Collected data:
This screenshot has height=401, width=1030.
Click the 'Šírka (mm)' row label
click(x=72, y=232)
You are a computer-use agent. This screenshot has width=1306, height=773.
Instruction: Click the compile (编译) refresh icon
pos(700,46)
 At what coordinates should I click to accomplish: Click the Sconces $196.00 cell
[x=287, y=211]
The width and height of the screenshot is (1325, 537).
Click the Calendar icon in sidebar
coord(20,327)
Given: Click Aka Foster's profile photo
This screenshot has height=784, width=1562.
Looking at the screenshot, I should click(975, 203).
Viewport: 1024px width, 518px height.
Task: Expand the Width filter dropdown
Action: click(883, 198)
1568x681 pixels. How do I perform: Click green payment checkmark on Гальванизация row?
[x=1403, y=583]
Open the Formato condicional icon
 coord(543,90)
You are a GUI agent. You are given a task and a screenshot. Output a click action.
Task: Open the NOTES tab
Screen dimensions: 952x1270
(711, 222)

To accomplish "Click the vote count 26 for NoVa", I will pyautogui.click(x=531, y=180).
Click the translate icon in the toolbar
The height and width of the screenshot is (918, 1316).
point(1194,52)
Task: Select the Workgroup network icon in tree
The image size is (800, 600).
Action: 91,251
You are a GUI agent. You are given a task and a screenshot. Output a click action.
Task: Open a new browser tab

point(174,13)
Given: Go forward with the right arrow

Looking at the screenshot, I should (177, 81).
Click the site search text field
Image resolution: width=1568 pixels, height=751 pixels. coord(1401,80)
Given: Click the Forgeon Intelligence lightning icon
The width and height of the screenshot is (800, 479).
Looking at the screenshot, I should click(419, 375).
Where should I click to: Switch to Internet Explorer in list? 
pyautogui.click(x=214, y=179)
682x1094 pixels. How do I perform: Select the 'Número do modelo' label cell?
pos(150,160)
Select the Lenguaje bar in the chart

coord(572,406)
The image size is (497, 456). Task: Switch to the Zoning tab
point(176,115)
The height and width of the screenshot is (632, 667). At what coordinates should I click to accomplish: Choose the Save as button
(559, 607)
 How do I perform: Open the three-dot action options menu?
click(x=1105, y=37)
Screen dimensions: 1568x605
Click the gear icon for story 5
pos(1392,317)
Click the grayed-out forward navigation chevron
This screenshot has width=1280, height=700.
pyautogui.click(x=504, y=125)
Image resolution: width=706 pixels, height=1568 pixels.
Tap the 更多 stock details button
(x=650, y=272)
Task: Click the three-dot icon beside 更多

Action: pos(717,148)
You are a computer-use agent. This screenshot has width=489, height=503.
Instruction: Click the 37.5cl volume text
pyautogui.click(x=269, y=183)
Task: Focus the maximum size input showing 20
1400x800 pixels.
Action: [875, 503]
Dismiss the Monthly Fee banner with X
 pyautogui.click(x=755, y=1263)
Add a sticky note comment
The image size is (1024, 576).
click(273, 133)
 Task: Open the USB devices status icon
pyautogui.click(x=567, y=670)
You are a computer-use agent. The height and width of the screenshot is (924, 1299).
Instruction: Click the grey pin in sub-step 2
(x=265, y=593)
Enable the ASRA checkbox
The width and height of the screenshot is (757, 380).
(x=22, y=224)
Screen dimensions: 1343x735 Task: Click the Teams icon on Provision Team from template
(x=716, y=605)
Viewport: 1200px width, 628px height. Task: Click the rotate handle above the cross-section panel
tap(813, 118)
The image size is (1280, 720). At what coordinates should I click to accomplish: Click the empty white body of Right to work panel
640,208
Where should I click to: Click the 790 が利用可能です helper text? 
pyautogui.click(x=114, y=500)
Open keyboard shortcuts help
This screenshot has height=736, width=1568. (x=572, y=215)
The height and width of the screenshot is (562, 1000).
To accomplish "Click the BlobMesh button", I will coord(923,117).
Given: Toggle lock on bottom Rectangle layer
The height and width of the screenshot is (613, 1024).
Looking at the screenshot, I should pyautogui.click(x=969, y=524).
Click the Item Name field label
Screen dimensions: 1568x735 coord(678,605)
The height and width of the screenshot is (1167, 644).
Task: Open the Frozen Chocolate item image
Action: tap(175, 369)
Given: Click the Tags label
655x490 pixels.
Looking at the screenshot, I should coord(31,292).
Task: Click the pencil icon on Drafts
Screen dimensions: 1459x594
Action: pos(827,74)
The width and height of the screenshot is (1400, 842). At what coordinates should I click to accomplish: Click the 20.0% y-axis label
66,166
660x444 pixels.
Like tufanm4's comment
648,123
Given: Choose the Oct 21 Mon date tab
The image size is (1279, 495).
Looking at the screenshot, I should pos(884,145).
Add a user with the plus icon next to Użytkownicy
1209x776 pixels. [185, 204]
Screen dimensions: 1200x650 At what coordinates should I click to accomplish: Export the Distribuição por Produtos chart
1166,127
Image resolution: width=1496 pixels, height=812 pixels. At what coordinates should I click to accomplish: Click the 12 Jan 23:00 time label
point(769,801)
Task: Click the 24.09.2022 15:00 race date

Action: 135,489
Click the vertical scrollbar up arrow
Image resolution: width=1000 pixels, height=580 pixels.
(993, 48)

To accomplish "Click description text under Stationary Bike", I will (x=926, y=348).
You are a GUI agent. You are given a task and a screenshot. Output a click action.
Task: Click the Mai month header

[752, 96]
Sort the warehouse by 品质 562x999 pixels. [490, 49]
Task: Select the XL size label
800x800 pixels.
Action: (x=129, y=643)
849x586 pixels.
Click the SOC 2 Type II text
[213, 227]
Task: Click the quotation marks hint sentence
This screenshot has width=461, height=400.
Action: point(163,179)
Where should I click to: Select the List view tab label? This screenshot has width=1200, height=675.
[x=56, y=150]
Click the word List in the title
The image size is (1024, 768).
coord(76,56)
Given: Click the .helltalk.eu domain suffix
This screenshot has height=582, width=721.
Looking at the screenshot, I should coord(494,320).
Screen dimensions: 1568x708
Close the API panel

**TASK DESCRIPTION:** Output the entries exactly. Leave nothing out.

**TASK RESULT:**
This screenshot has height=401, width=1030.
Click the 'Šírka (mm)' row label
click(x=72, y=232)
You are a computer-use agent. This screenshot has width=1306, height=773.
Instruction: Click the compile (编译) refresh icon
pos(700,46)
 At what coordinates should I click to accomplish: Click the Sconces $196.00 cell
[x=287, y=211]
The width and height of the screenshot is (1325, 537).
Click the Calendar icon in sidebar
coord(20,327)
Given: Click Aka Foster's profile photo
This screenshot has height=784, width=1562.
Looking at the screenshot, I should click(975, 203).
Viewport: 1024px width, 518px height.
Task: Expand the Width filter dropdown
Action: click(883, 198)
1568x681 pixels. How do I perform: Click green payment checkmark on Гальванизация row?
[x=1403, y=583]
Open the Formato condicional icon
 coord(543,90)
You are a GUI agent. You are given a task and a screenshot. Output a click action.
Task: Open the NOTES tab
Screen dimensions: 952x1270
(711, 222)

To accomplish "Click the vote count 26 for NoVa", I will pyautogui.click(x=531, y=180).
Click the translate icon in the toolbar
The height and width of the screenshot is (918, 1316).
point(1194,52)
Task: Select the Workgroup network icon in tree
The image size is (800, 600).
Action: 91,251
You are a GUI agent. You are given a task and a screenshot. Output a click action.
Task: Open a new browser tab

point(174,13)
Given: Go forward with the right arrow

Looking at the screenshot, I should (177, 81).
Click the site search text field
Image resolution: width=1568 pixels, height=751 pixels. coord(1401,80)
Given: Click the Forgeon Intelligence lightning icon
The width and height of the screenshot is (800, 479).
Looking at the screenshot, I should click(419, 375).
Where should I click to: Switch to Internet Explorer in list? 
pyautogui.click(x=214, y=179)
682x1094 pixels. How do I perform: Select the 'Número do modelo' label cell?
pos(150,160)
Select the Lenguaje bar in the chart

coord(572,406)
The image size is (497, 456). Task: Switch to the Zoning tab
point(176,115)
The height and width of the screenshot is (632, 667). At what coordinates should I click to accomplish: Choose the Save as button
(559, 607)
 How do I perform: Open the three-dot action options menu?
click(x=1105, y=37)
Screen dimensions: 1568x605
Click the gear icon for story 5
pos(1392,317)
Click the grayed-out forward navigation chevron
This screenshot has width=1280, height=700.
pyautogui.click(x=504, y=125)
Image resolution: width=706 pixels, height=1568 pixels.
Tap the 更多 stock details button
(x=650, y=272)
Task: Click the three-dot icon beside 更多

Action: pos(717,148)
You are a computer-use agent. This screenshot has width=489, height=503.
Instruction: Click the 37.5cl volume text
pyautogui.click(x=269, y=183)
Task: Focus the maximum size input showing 20
1400x800 pixels.
Action: [875, 503]
Dismiss the Monthly Fee banner with X
 pyautogui.click(x=755, y=1263)
Add a sticky note comment
The image size is (1024, 576).
click(273, 133)
 Task: Open the USB devices status icon
pyautogui.click(x=567, y=670)
You are a computer-use agent. The height and width of the screenshot is (924, 1299).
Instruction: Click the grey pin in sub-step 2
(x=265, y=593)
Enable the ASRA checkbox
The width and height of the screenshot is (757, 380).
(x=22, y=224)
Screen dimensions: 1343x735 Task: Click the Teams icon on Provision Team from template
(x=716, y=605)
Viewport: 1200px width, 628px height. Task: Click the rotate handle above the cross-section panel
tap(813, 118)
The image size is (1280, 720). At what coordinates should I click to accomplish: Click the empty white body of Right to work panel
640,208
Where should I click to: Click the 790 が利用可能です helper text? 
pyautogui.click(x=114, y=500)
Open keyboard shortcuts help
This screenshot has height=736, width=1568. (x=572, y=215)
The height and width of the screenshot is (562, 1000).
To accomplish "Click the BlobMesh button", I will coord(923,117).
Given: Toggle lock on bottom Rectangle layer
The height and width of the screenshot is (613, 1024).
Looking at the screenshot, I should pyautogui.click(x=969, y=524).
Click the Item Name field label
Screen dimensions: 1568x735 coord(678,605)
The height and width of the screenshot is (1167, 644).
Task: Open the Frozen Chocolate item image
Action: tap(175, 369)
Given: Click the Tags label
655x490 pixels.
Looking at the screenshot, I should coord(31,292).
Task: Click the pencil icon on Drafts
Screen dimensions: 1459x594
Action: pos(827,74)
The width and height of the screenshot is (1400, 842). At what coordinates should I click to accomplish: Click the 20.0% y-axis label
66,166
660x444 pixels.
Like tufanm4's comment
648,123
Given: Choose the Oct 21 Mon date tab
The image size is (1279, 495).
Looking at the screenshot, I should pos(884,145).
Add a user with the plus icon next to Użytkownicy
1209x776 pixels. [185, 204]
Screen dimensions: 1200x650 At what coordinates should I click to accomplish: Export the Distribuição por Produtos chart
1166,127
Image resolution: width=1496 pixels, height=812 pixels. At what coordinates should I click to accomplish: Click the 12 Jan 23:00 time label
point(769,801)
Task: Click the 24.09.2022 15:00 race date

Action: 135,489
Click the vertical scrollbar up arrow
Image resolution: width=1000 pixels, height=580 pixels.
(993, 48)

To accomplish "Click description text under Stationary Bike", I will (x=926, y=348).
You are a GUI agent. You are given a task and a screenshot. Output a click action.
Task: Click the Mai month header

[752, 96]
Sort the warehouse by 品质 562x999 pixels. [490, 49]
Task: Select the XL size label
800x800 pixels.
Action: (x=129, y=643)
849x586 pixels.
Click the SOC 2 Type II text
[213, 227]
Task: Click the quotation marks hint sentence
This screenshot has width=461, height=400.
Action: point(163,179)
Where should I click to: Select the List view tab label? This screenshot has width=1200, height=675.
[x=56, y=150]
Click the word List in the title
The image size is (1024, 768).
coord(76,56)
Given: Click the .helltalk.eu domain suffix
This screenshot has height=582, width=721.
Looking at the screenshot, I should coord(494,320).
Screen dimensions: 1568x708
Close the API panel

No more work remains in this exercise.